Previous studies have documented the possibility to induce plasticity via VNS (63). Even if we will not directly test it in the current trial, we expect that the same effects should be induced through its non-invasive counterpart. Future studies should consider adopting neurophysiological measures by assessing, for example, the way in which such a training could affect activity and plasticity of the motor cortex, for example measuring cortico-spinal excitability, cortical inhibition and long-term potentiation induced by paired associative stimulation, via transcranial magnetic stimulation, or brain rhythms, via electroencephalographic recording.
Dissemination
Bimonthly meetings will be scheduled to monitor the progress of enrolment and data analysis. The findings of this study will be released to the participating physicians, referring physicians, patients and the general scientific community. Relevant results will be also disseminated through patients’ association websites, the official project’s website, and through dedicated brochures for families, describing the methodologies and results of the treatments to be distributed to rehabilitation and care centers. Results will be presented at academic and/or clinical conferences. The study will result in at least one peer-reviewed publication of quantitative findings in a national or international medical journal.
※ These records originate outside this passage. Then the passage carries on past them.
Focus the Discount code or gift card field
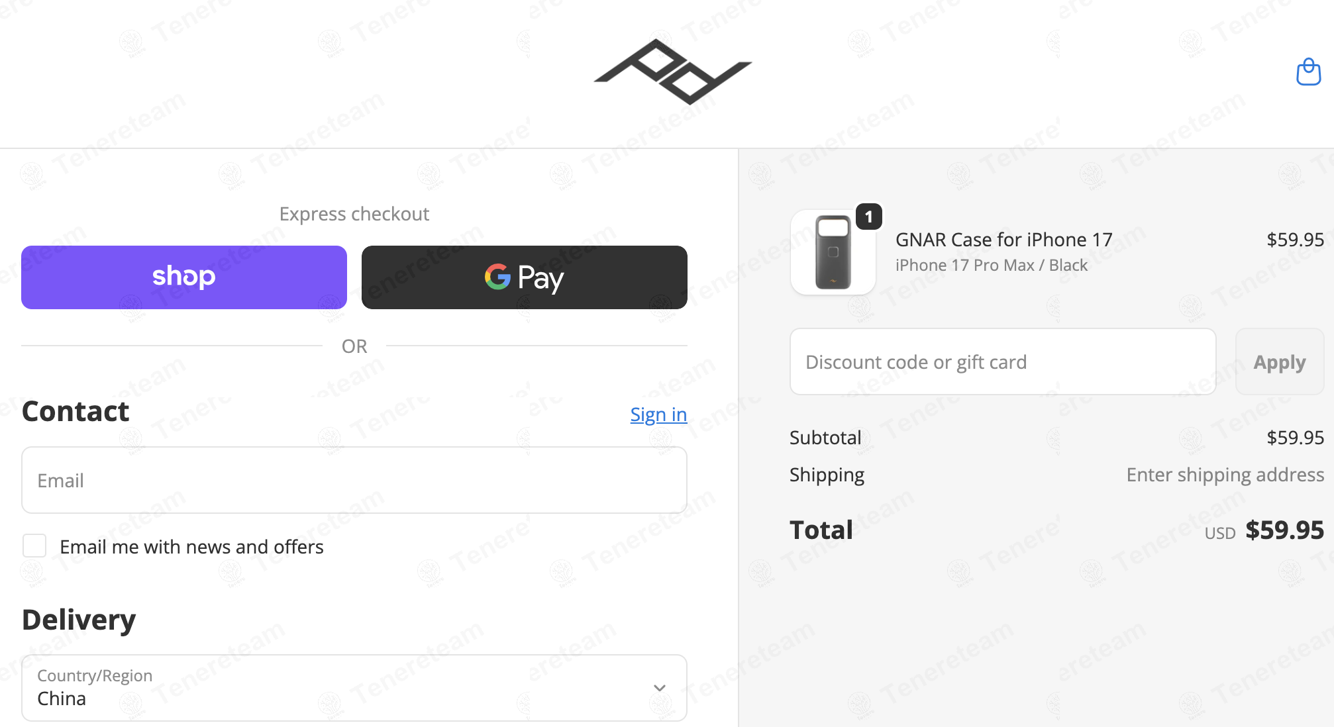Viewport: 1334px width, 727px height. tap(1002, 362)
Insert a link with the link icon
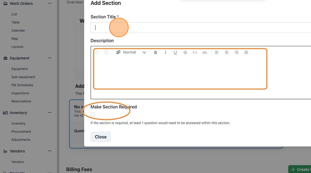Screen dimensions: 311x173 (x=204, y=52)
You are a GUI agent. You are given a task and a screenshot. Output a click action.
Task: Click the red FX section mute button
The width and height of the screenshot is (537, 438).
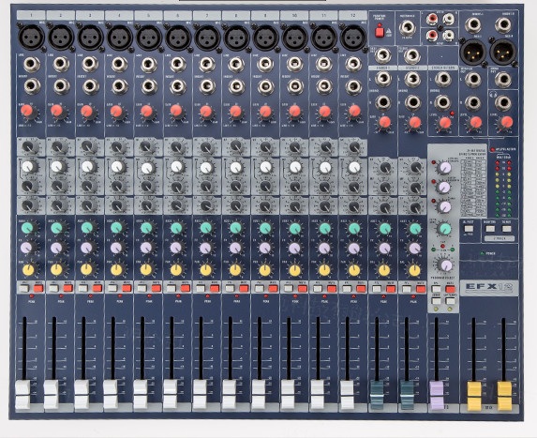[450, 289]
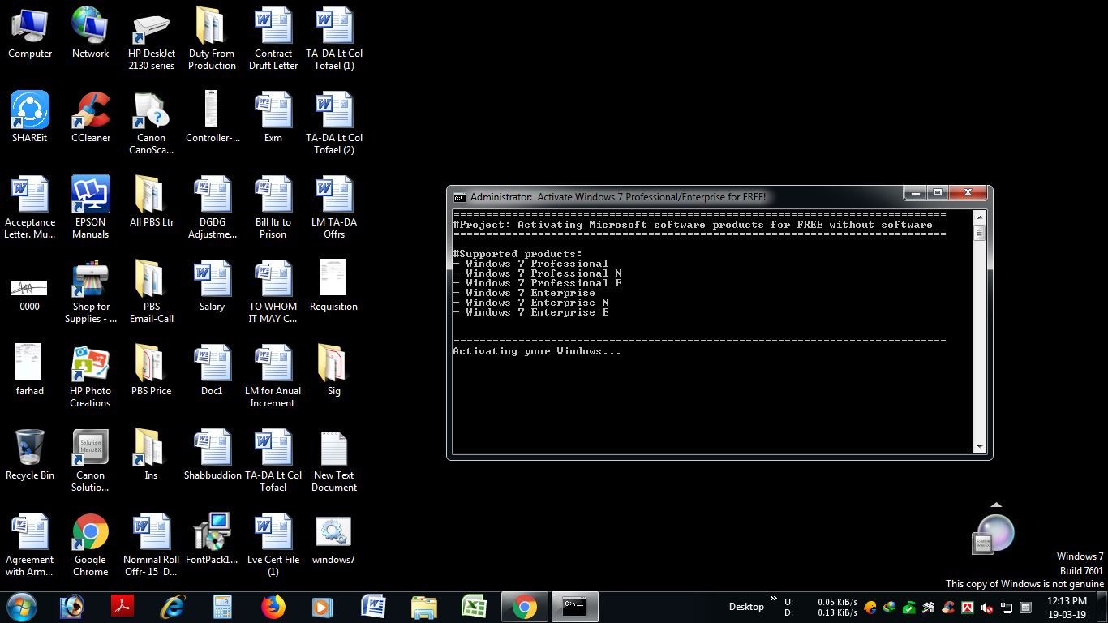
Task: Click command prompt window title bar icon
Action: pyautogui.click(x=459, y=196)
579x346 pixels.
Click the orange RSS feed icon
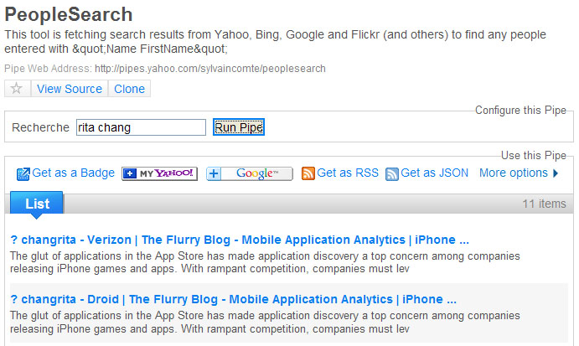[308, 173]
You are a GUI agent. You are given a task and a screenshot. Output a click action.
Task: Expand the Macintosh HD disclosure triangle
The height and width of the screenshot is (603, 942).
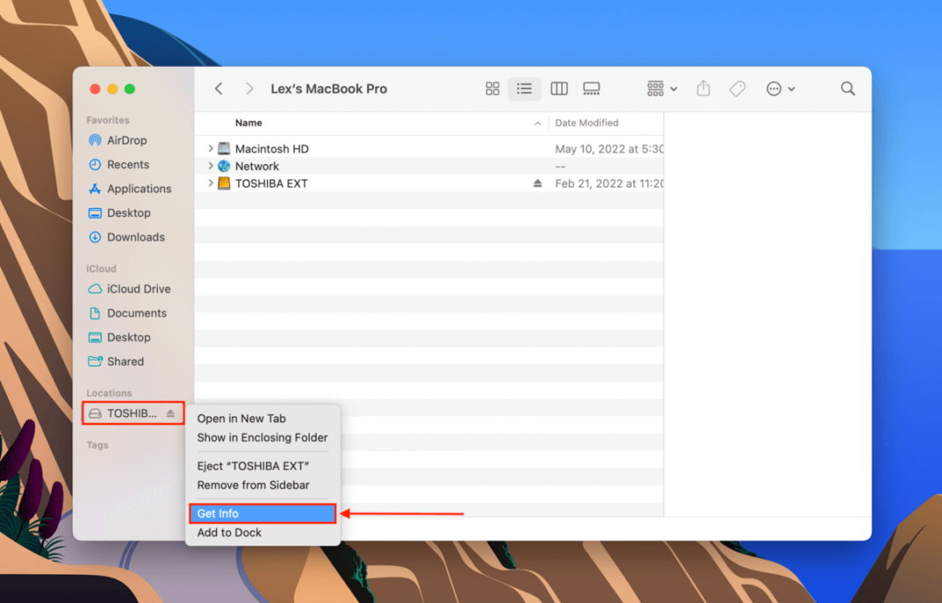(211, 148)
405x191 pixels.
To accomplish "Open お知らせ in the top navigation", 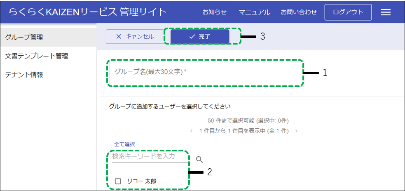I will coord(214,12).
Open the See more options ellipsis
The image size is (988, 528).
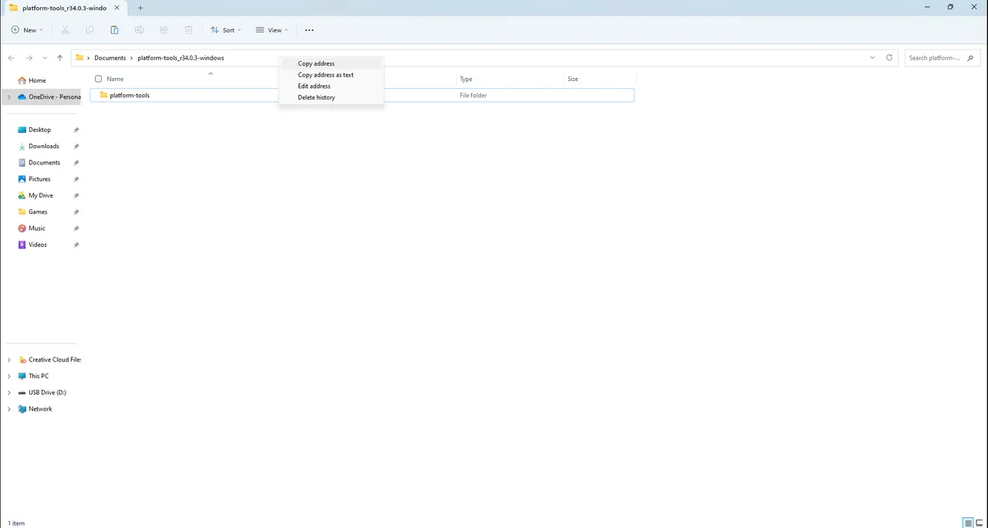(309, 30)
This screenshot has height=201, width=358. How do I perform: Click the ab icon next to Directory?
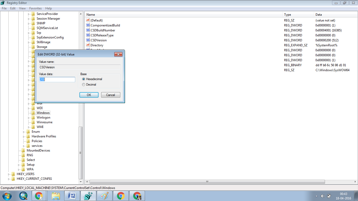point(88,45)
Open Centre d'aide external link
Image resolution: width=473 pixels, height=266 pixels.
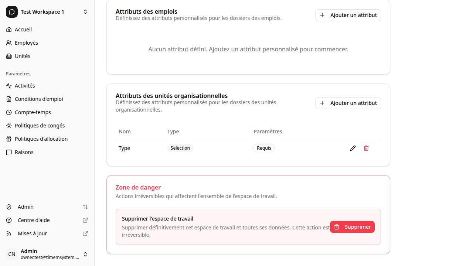(34, 220)
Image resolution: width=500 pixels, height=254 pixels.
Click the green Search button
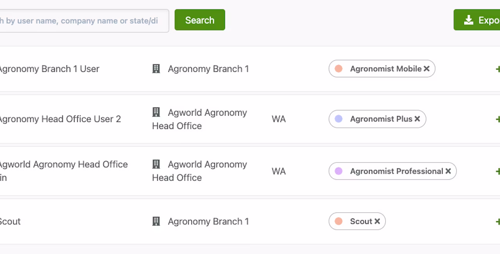tap(200, 20)
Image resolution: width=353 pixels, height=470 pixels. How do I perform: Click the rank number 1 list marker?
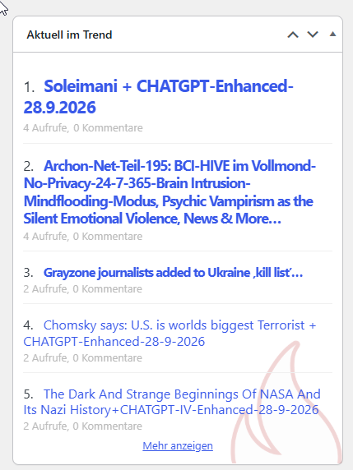pyautogui.click(x=30, y=87)
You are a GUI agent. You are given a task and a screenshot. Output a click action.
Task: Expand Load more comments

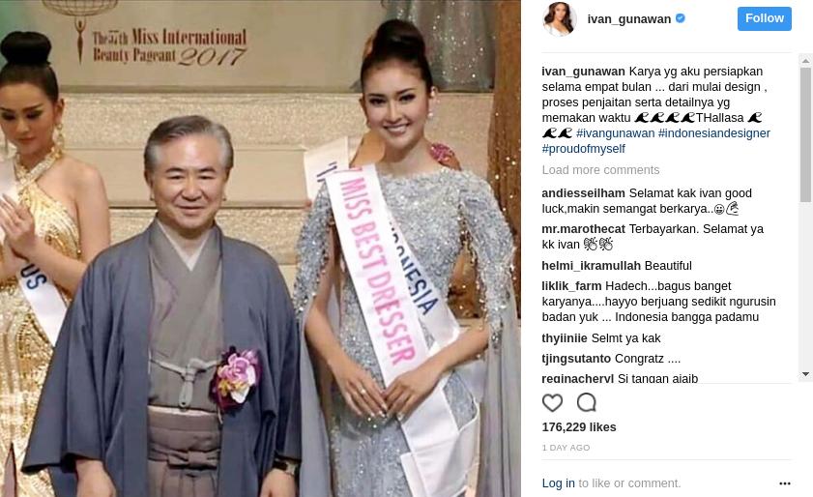point(600,170)
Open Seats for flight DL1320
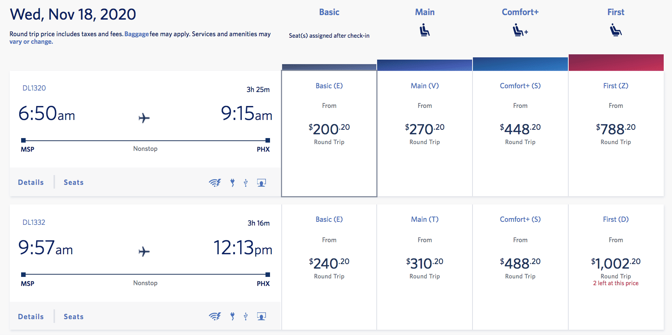 pos(74,182)
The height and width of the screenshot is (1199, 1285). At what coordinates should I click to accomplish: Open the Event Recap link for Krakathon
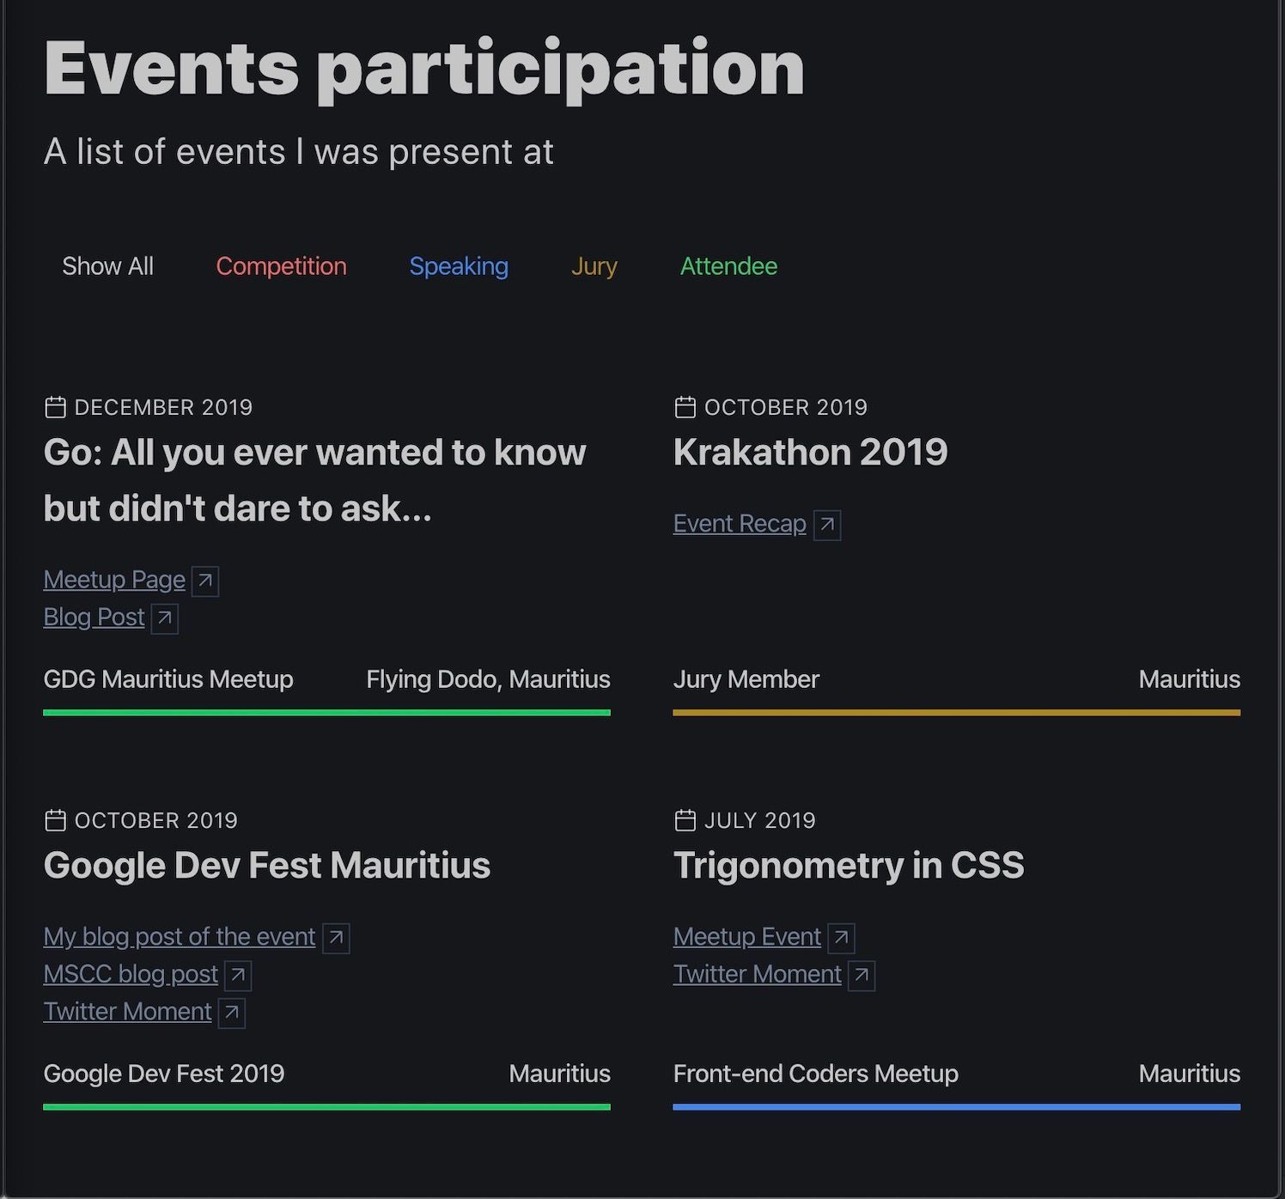tap(740, 524)
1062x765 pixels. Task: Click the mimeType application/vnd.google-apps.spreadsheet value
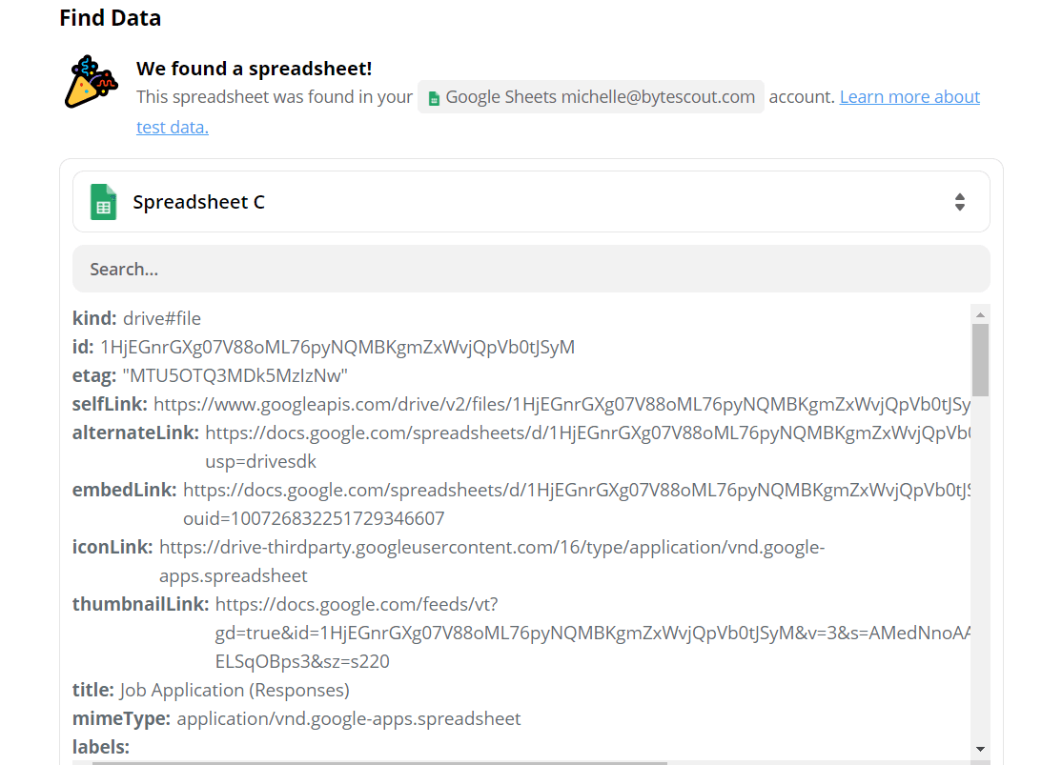(x=348, y=717)
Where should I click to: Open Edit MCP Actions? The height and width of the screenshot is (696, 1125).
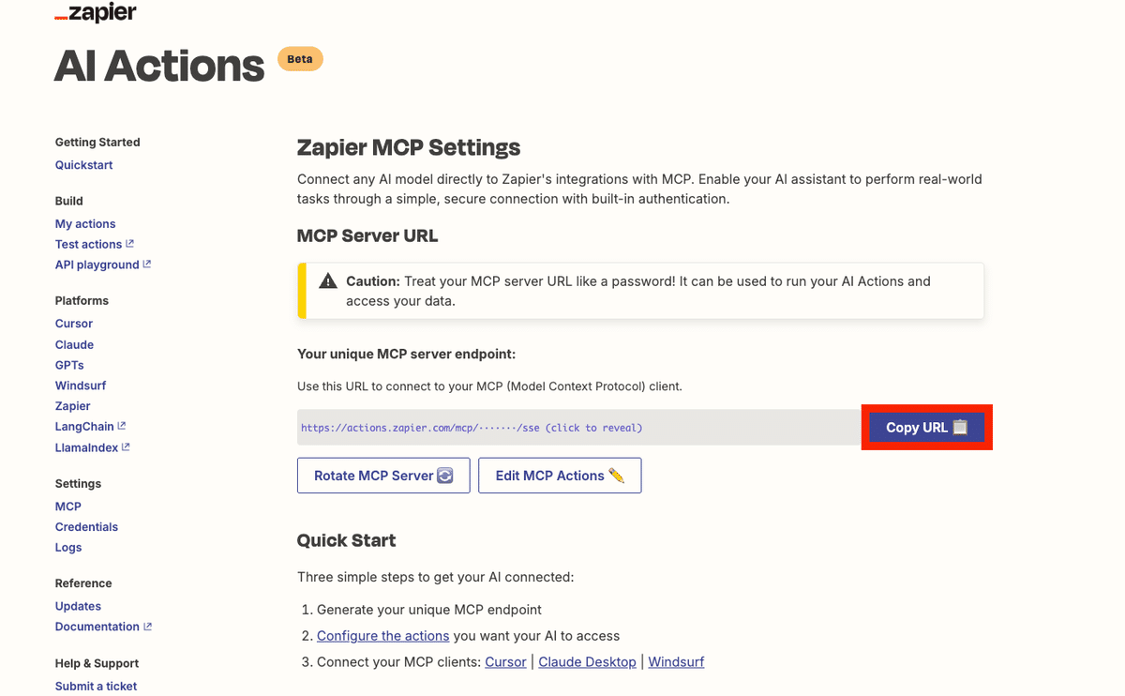pyautogui.click(x=560, y=475)
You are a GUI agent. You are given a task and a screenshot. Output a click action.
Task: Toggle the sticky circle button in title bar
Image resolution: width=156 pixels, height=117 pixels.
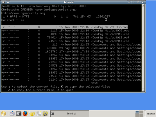point(8,2)
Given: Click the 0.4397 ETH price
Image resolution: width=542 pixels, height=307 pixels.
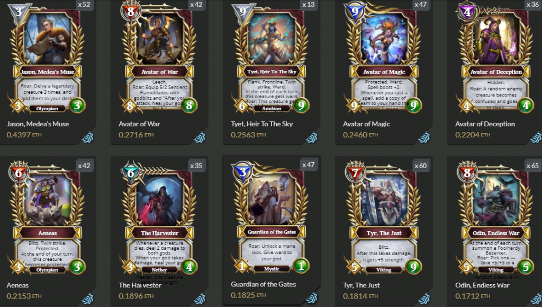Looking at the screenshot, I should (24, 135).
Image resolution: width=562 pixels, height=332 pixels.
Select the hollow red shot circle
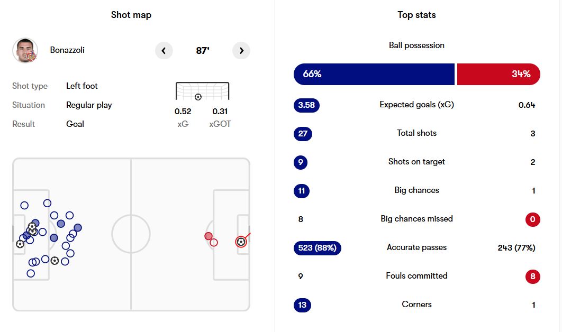pos(214,243)
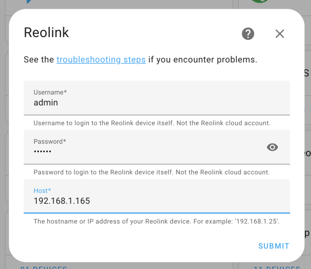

CONSORT guidelines (64) will be followed when reporting this RCT. The authors will adhere to principles of transparency and reproducibility in research by following the procedures presented in this study protocol and by sharing research material and anonymized dataset of this study in public repositories (https://osf.io/).
Conclusion
The proposal for this study stems from evidence regarding the efficacy of task-oriented bimanual training (30 h) in children with CP, the growing experiences made in the field of neuromodulation through brain stimulation in the adult population affected by adult stroke, and the possibility to obtain, through NIBS, similar effects to the ones obtained with invasive VNS. The results of this project will provide evidence on the possibility to translate this technique to developmental age and to enhance the effects of motor rehabilitation of patients with CP using tVNS. We expect patients in the real-tVNS group to show greater and longer-lasting improvements on the assessed outcome measures following the motor training as compared to patients in the sham group, indicating stimulation-induced cumulative effects in boosting the training improvement. The proposed rehabilitation treatment model, indeed, includes intensive, but short and repeatable, treatment cycles, innovative NIBS methodologies, possibility of working in pairs, even in groups, and in an ecological environment. This would provide a short-term, effective rehabilitation approach that may improve the quality of life of children, decreasing medicalization and promoting their socialization and participation.
Ethics statement
The studies involving humans were approved by Comitato Etico I.R.C.C.S. Eugenio Medea. Prot. N. 66/22-CE; Comitato Etico Pavia, Prot. N. 0014336/23; Comitato Etico Brescia, Prot. N. 5673. The studies will be conducted in accordance with the local legislation and institutional requirements. Written informed consent for participation in this study will be provided by the participants’ legal guardians/next of kin. Before the study begins, all participants and their parents or guardians will receive both oral and written descriptions of the protocols, including the potential risks and benefits. Three different versions of these descriptions (in Italian) will be provided to ensure comprehension: one for the parents, one for adolescents (12–17 years old), and one for children (6–11 years old). Written informed consent will be obtained from all parents. Minors aged 12 or older will be asked to give their written assent for participation. One copy of the consent form will be given to the participant, and another will be kept by the experimenter. Each recruitment center will be responsible for collecting and storing the informed consent of every patient recruited within their facility. Important protocol modifications will be reported to the Fondazione Regionale per la 1 Ricerca Biomedica (FRRB) and clinicaltrials.gov, and approved by the Ethics Committees.
Author contributions
VO: Writing – original draft, Conceptualization. VG: Writing – original draft, Conceptualization. AM: Writing – review & editing, Conceptualization. AC: Writing – review & editing. RB: Writing – review & editing, Funding acquisition. SO: Writing – review & editing. EF: Writing – review & editing, Funding acquisition. AM: Writing – review & editing. JG: Writing – review & editing. LP: Writing – review & editing. CM: Writing – review & editing. MA: Writing – review & editing. ZC: Writing – review & editing, Funding acquisition. CU: Writing – original draft, Conceptualization. AF: Writing – original draft, Conceptualization, Funding acquisition.
Funding
The author(s) declare that financial support was received for the research, authorship, and/or publication of this article. This work is supported by Fondazione Regionale per la Ricerca Biomedica (Regione Lombardia), project FRRB 3438840 BOOST “Bottom-up and tOp-down neuromOdulation of motor plaSTicity in cerebral palsy.” The authors are also supported by the Italian Ministry of Health (Ricerca Corrente 2024, Scientific Institute, IRCCS E. Medea).
Conflict of interest
The authors declare that the research will be conducted in the absence of any commercial or financial relationships that could be construed as a potential conflict of interest.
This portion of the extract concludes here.